We learned more than two decades ago that when we gate check her wheelchair, it often gets broken either by a careless ground crew or by other items in the cargo hold.

That is why we invested in a very expensive lightweight, collapsible wheelchair -- because the disassembled chair readily fits in the closet area entry of aircraft.

Friday, December 30, 2011


Hector Guillermo Gerardo Barraza Ugalde

Outanding ideas for wheelchair-accessible walking tours in Mexico City from our Hermano Hector:

a) A Downtown tour. We could arrive to the Zocalo by car and visit the Cathedral which is easily accessible, then we could stroll along Madero street which is a pedestrian street visiting the Profesa church and the Casino Español, then another accessible building would be Iturbide Palace, Count of Valle de Orizaba Palace and the old cloister of the ex convent of San Francisco, we could see from the outside Fine Arts Opera House and after it the Franz Mayer Museum, if your wife and you are in the mood we could finally see the Rivera Mural on the alameda park.

All of the above are easy access buildings, if i don´t mention i.e. the National Palace is because they could be very cumbersome to visit.

b) Coyoacan, could be very nice to explore, there is only a small area with cobbled stone streets that could be not entirely accessible, but the rest is flat, shady and with very interesting buildings to see, the Blue House (Frida Museum has too many stairs)

c) San Angel. This area is full of cobbled stone streets and very hilly, but very nice, it could be a bit up hill, but I can always help you, it is the area where you will find the Old church of Chimalistac, el Carmen or San Jacinto, with lovely squares and the beatiful San angel Inn Restaurant.

d) Chapultepec park. The Castle is a must see, we could visit the ground floor, with most of the rooms dedicated to Emperor Maximillian and Empress Charlotte, with a great view of Reforma avenue and the surrounding areas, after it, the anthropology Museum of very easy access (two or three rooms).

Cost. Downtown and Chapultepec park, US$130 (4 to 4.30 hours)

Coyoacan and San Angel, US$150 (4 to 5 hours)

Transportation, we could hire a cab by hour, some US$12 per hour or to take taxis from one place to the other, I always take with me a Taxi stand phone number and we can call the cab, once we are done with the walking.

Thursday, December 29, 2011



As we count down the final days of 2011, our theme this week is to give thanks to exceptional people who we have "met" via the interet.

Héctor Barraza is a sucha person.

He's helping us plan a trip to Mexico City for sometime in 2012.

From his bio:

I am a lawyer with more than twenty years of experience in private international
banking. I am a native of Mexico City, but I have also lived and worked in Los
Angeles, Houston, and London. My passions are the history, art, and architecture of
Mexico, and I have now chosen to spend my time sharing my knowledge with
visitors. I approach Mexico City and its surroundings from the perspective of social
history, establishing a link between the stones you see and the stories of the men and
women who built and lived in these places.

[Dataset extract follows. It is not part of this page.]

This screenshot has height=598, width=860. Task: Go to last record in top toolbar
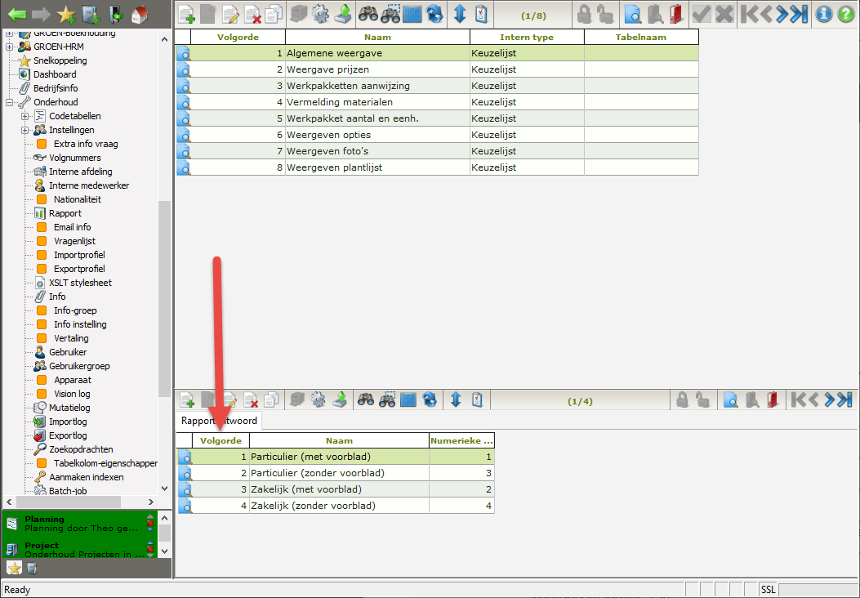pyautogui.click(x=798, y=13)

I provide customized tours for visitors eager to know about the history and culture of
Mexico. I have had the privilege of working for the American Comparative Literature
Association, Johnson & Johnson, Dartmouth College, the University of Houston, the
Houston Seminar, the Universidad Autónoma Metropolitana (UAM), the University of
Ottawa, and many wonderful individuals and families from around the world.

We sent a simple email to Héctor, explaing that one of us uses a wheelchair for mobility.

Tomorrow, we'll share the wealth of information he kindly and rapidly responded with:

Check out his site at:

Wednesday, December 28, 2011



We are not rich people.

We need to pinch pennies and travel cheaply.

We are famed for flying out of town at 6 a.m. on a holiday because it's way cheaper than flying out late afternoon on the day before.

We subsribe to countless services that send updates on discounted hotel rooms, flights, etc.

If we could get half off by washing the dishes at a 4 star restaurant, we'd probably think about doing it for the savings.

Like everybody who is prudent, but not dirt poor, we sometimes toast our victories or drown our sorrows with a little splurge.

Someday, the St. Regis Mexico City will be such a splurge.

Normally way to rich for our blood -- rooms come with a butler that unpacks your clothes for you & the building was designed by famed architect Cesar Pelli -- the St. Regis recently advertised some great deals.

While we were unable to pull the trigger on the pending deal, we were incredibly impressed with the service the St. Regis delivered to a pair of would-be guests simply doing research.

Heidi uses a wheelchair for her mobility, so we found the email of the St. Regis Manager and zapped some messages asking about roll-in showers, common area access and bed configuration in the barrier-free rooms.

Soon, we not only had replies from the Manager, but we also got a phone call from the person in charge of rooms.

In her imperfect English (which we very much appreciated because folks in Miami forgive our imperfect Spanish), she explained all the amenities for people with disabilities.

The person even memorialized our conversation in an email and followed up the next morning with customized photos taken for us to show the bathroom accessibility.

Soon, the concierge was advising us on a driver for accessible transport and filling in details about which museums are best set up with ramps and elevators to serve wheelchair-using visitors.

Wwe could go on and on about the St. Regis' committment to serving a potential booking by a pair of people who would be paying an internet rate nearly half off the usual cost of a luxury room.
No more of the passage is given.